I’m trying to fit a censored log likelihood poisson model but with low count data and Im running into issues using SVI.
It seems like when the counts get low, the model loses the ability to recover the true parameters. I dont have this problem with MCMC using pymc, but I do have this problem using MCMC with numpyro. Maybe its the way I specify the likelihood contribution from censored data? The numpyro way to do it (my censored_poisson
function below) feels weird, maybe its just wrong?
Here’s reproducible code
import numpy as np
import pandas as pd
import matplotlib.pyplot as plt
import numpyro
from numpyro.infer import Predictive, SVI, Trace_ELBO
from numpyro.infer.autoguide import AutoMultivariateNormal
import numpyro.distributions as dist
from numpyro.handlers import mask
import jax
from jax import random
import jax.scipy.special as jsp
import jax.numpy as jnp
def simulate(mu, N=1000):
y = np.random.poisson(mu,size=N)
stock = np.random.choice(range(10), p=[0.4, 0.2, 0.1, 0.1, 0.05, 0.05,0.025,0.025, 0.025,0.025], size=N)
y_obs = np.clip(y, 0, stock)
return pd.DataFrame({"y":y_obs, "stock":stock, "cens":np.where(stock<=y, 1,0)})
def fit_model(model, inputs, step_size=0.001, training_samples=2500, loss=Trace_ELBO()):
auto_guide = AutoMultivariateNormal(
model,
init_loc_fn=numpyro.infer.init_to_median())
optimizer = numpyro.optim.Adam(step_size=step_size) # 0.005
svi = numpyro.infer.SVI(
model,
auto_guide, #hierarchical_guide,
optimizer, loss=loss)
svi_result = svi.run(random.PRNGKey(0), training_samples, *inputs)
params = svi_result.params
# get posterior samples
predictive = Predictive(auto_guide, params=params, num_samples=1000)
samples = predictive(random.PRNGKey(1), *inputs)
plt.plot(svi_result.losses); plt.title("ELBO Loss")
return svi_result, params, samples, auto_guide
# Model
def censored_poisson(mu, cens, y):
observed_mask = (cens != 1)
censored_mask = (cens == 1)
numpyro.sample("obs", dist.Poisson(mu).mask(observed_mask), obs=y)
# # Censored
censored_prob = 1 - dist.Poisson(mu).cdf(y)

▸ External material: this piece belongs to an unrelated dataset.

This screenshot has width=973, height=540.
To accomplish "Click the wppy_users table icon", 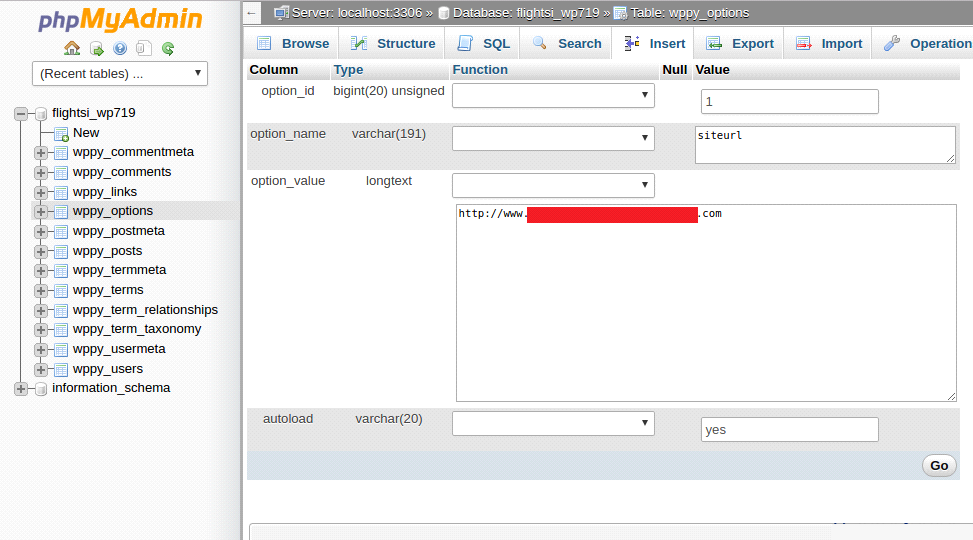I will click(61, 369).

numpyro.sample("censored_label", dist.Bernoulli(censored_prob).mask(censored_mask), obs=cens)
def model(cens, y=None ):
lambd = numpyro.sample("lambd", dist.Gamma(1,0.1) )
censored_poisson(lambd, cens=cens, y=y)
# Simulation
MU_TRUE = 0.05
data = simulate(mu=MU_TRUE, N=1000)
inputs = [
data.cens.values,
data.y.values
]
svi_result, params, samples, guide = fit_model(model, inputs, training_samples=10000, step_size=0.001)
# should be 0.05
print( samples['lambd'].mean() )